Oleh
: DIDIK EDI NURAJI, S.Sos, MM
Alumni Pasca Sarjana STIEKN
Jayanegara Malang
Empat
paket kebijakan ekonomi yang dikeluarkan pemerintah beberapa waktu lalu dinilai
sebagai kebijakan yang terlambat yang diprediksi manfaatnya baru akan terlihat
pada semester pertama tahun depan. Dalam mekanisme perekonomian, paket
kebijakan tersebut cukup baik. Tetapi bila diaplikasikan terhadap sektor
industri, riil dan pelaku usaha akan berhadapan dengan banyak persoalan.
Untuk
jangka pendek, kenaikan pajak dimungkinkan akan tetap berlanjut. Meski
dikeluarkan kebijakan pengurangan pajak ekspor padat karya yang memiliki
minimal ekspor 30 persen. Di sisi lain, pemerintah tidak bisa mengambil langkah
lain yang memerlukan pembiayaan. Lantaran APBN Perubahan sudah disahkan.
Karenanya,
langkah regulatif jangka pendek harus
dikonkritkan secepat mungkin oleh pemerintah.Sebenarnya yang paling pokok
adalah jangka sangat pendek antara satu sampai 30 hari, yakni paling pokok
persoalan nilai tukar.
Devisa
Hasil Ekspor (DHE) yang masih banyak "parkir" di luar negeri,
menurutnya jika itu dioptimalkan untuk dikembalikan ke dalam negeri berpotensi
memberikan penguatan kepada rupiah.
Dengan pondasi ekonomi Indonesia tergolong rapuh
karena cadangan devisa lebih banyak dikontribusi oleh dana-dana jangka pendek.
Nilai tukar diprediksi akan terus melemah dan berpotensi menyentuh level
Rp12.000 per dolar AS. Nilai tukar rupiah yang terus melemah dan runtuhnya
Indeks Harga Saham Gabungan (IHSG) dalam beberapa hari terakhir ini harus
segera menjadi perhatian serius pemerintah dan otoritas ekonomi di Indonesia.
Selain
itu, kondisi perekonomian global juga semakin tidak mendukung termasuk utamanya
disebabkan dolar AS yang menguat dan menunjukkan sikap dari Bank Sentral
Amerika The Fed terkait dengan kebijakan stimulus moneter.

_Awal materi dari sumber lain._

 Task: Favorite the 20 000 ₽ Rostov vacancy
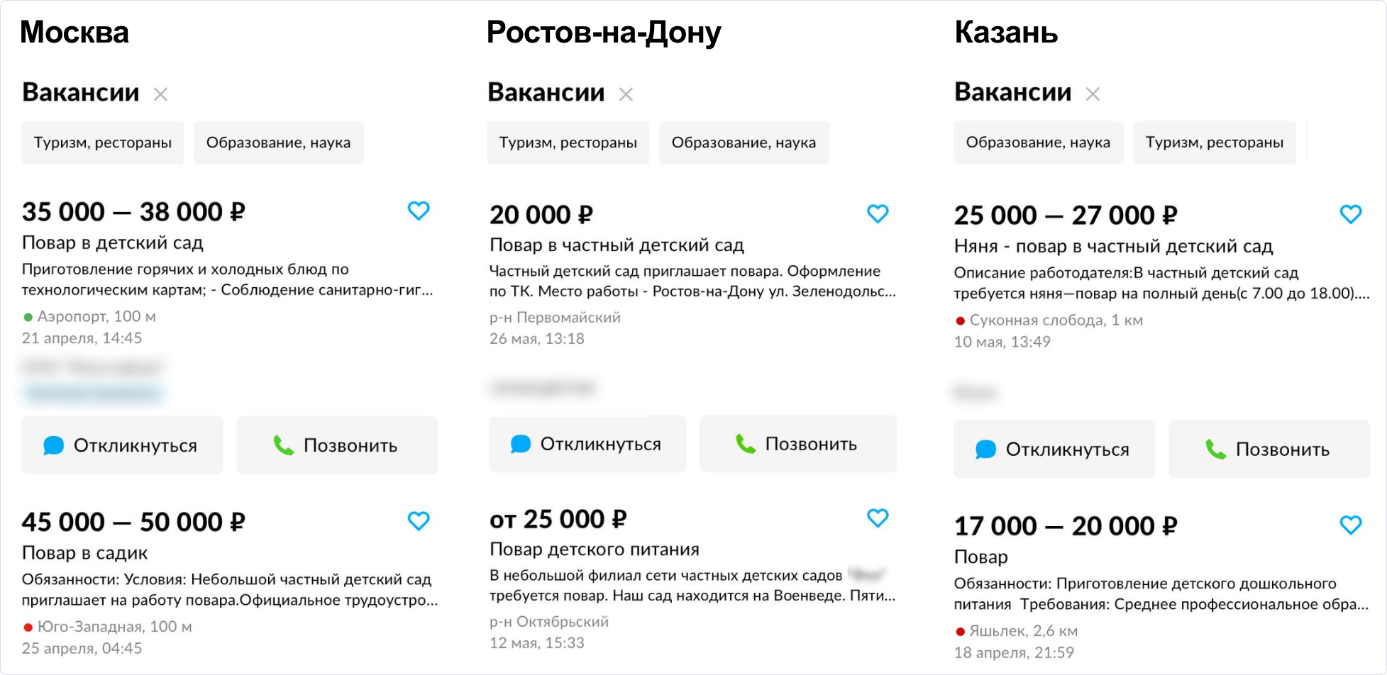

Paket kebijakan untuk mengurangi tekanan kurs rupiah serta defisit neraca
perdagangan dan transaksi berjalan itu cukup baik. Namun bisa jadi paket
kebijakan itu sangat sulit direalisasikan. Stimulus fiskal perlu digelar agar
eksportir lebih bergairah melakukan ekspor barang dan jasa ke negara-negara
yang sedang dalam pemulihan ekonomi, seperti AS dan Jepang.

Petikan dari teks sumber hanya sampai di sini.